In fiscal 1995, ended March 31, 1995, NEC posted a 5 percent increase in net sales from the previous fiscal year, to 3,769.4 billion yen ($43,326 million). Net income soared 435 percent, to 35.3 billion yen ($406 million).
Domestic sales rose 2 percent, to 2,763.9 billion yen ($31,769 million), and accounted for 73 percent of net sales. Overseas sales grew 15 percent, to 1,005.4 billion yen ($11,557 million).
The increase in net sales was chiefly attributable to higher sales of semiconductors overseas, particularly 4Mbit dynamic random access memories (DRAMs) in the U.S. personal computer (PC) market. Factors that contributed to the sharp rise in net income included the strong performances of domestic and overseas semiconductor subsidiaries, reflecting healthy demand for and stable prices of 4Mbit DRAMs, improved operating efficiency, and overall cost reductions.
Net income per share of common stock was 22.92 yen ($0.263), compared with 4.29 yen per share in the previous fiscal year. NEC maintained cash dividends per share of common stock at 10.00 yen ($0.115), including a 5.00 yen ($0.057) interim dividend paid in December 1994.
Although the Japanese economy finally began to emerge from its prolonged slump in fiscal 1995, the recovery was moderate at best. While healthy overseas demand and improved domestic consumer spending supported the upturn, private-sector capital investment remained at relatively low levels, and the rapid appreciation of the yen toward the end of the period cast doubt on Japan's economic prospects. Overseas, the U.S. economy continued to expand unhampered by inflationary pressures, and Asian economies maintained their high growth rates. In Europe, most countries enjoyed moderate economic recoveries.
The domestic electronics industry was generally sluggish, posting only slightly higher growth than the Japanese economy. Although companies continued to restrain investment in information-related equipment, the PC and mobile communications terminal markets expanded considerably. Also, the electron devices market grew sharply, largely due to strong overseas demand for memory devices and other semiconductors.
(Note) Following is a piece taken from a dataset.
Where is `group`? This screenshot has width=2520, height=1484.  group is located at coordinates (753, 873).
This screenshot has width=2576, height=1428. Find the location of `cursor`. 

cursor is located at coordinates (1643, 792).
Capital expenditures totaled 300.2 billion yen ($3,451 million) in fiscal 1995, up 30 percent from the previous fiscal year. Most investments were directed toward high-growth products, such as very large-scale integrated circuits (VLSIs) and color liquid crystal displays (LCDs).
We invested 266.0 billion yen ($3,058 million), or 7 percent of net sales, in research and development to ensure our future competitiveness. This represented an increase of 2 percent from the previous year's figure.
During the period under review, we issued 70.0 billion yen ($805 million) in Japan and SFr500.0 million ($445 million) overseas in convertible bonds to finance capital investment and repay long-term debt.
Today's rapidly changing business environment is characterized by intense competition and the advance of information technology worldwide. To maintain growth in our C&C business, we must capitalize on opportunities in such high-growth markets as multimedia, networking, and open systems. In our hardware businesses, these markets include equipment based on asynchronous transfer mode (ATM) technology; the Personal Handyphone System (PHS) service, which is scheduled to begin commercial operations in Japan in July 1995; and computers and network servers designed for smooth integration from proprietary systems to open application environments. In our software and service businesses, we will strengthen our development of networking software products and multimedia compact disc-read only memory (CD-ROM) titles and concentrate on offering systems integration and multimedia-related services.
Further, in our semiconductor business, we will make every effort to pursue opportunities created by rising demand for memory devices, microcomputers, and other key components of products with multimedia applications. We will also work to expand our flat panel display business, focusing on thin-film transistor (TFT) color LCDs and color plasma displays.
To enhance our international competitiveness, we will step up our globalization efforts. More specifically, we will expand overseas production, enhance our R&D operations around the world, promote alliances on a global level, and assume a leadership role in setting and promoting international technology standards.
In fiscal 1996, the Japanese economy is expected to show modest growth, despite such uncertain factors as the possible continued strengthening of the yen, and the global economy is likely to remain generally healthy.
In the Japanese electronics industry, the electron devices market will likely continue to expand. Although demand for mobile communications terminals and PCs is expected to remain high, competition in these markets will continue to intensify.
Amid this environment, we will concentrate on developing innovative products and technologies through the previously mentioned strategies. We will also continue to reduce costs and implement procedures to enhance management efficiency.
As we undertake these efforts, we sincerely thank our shareholders, customers, and employees for their continued support.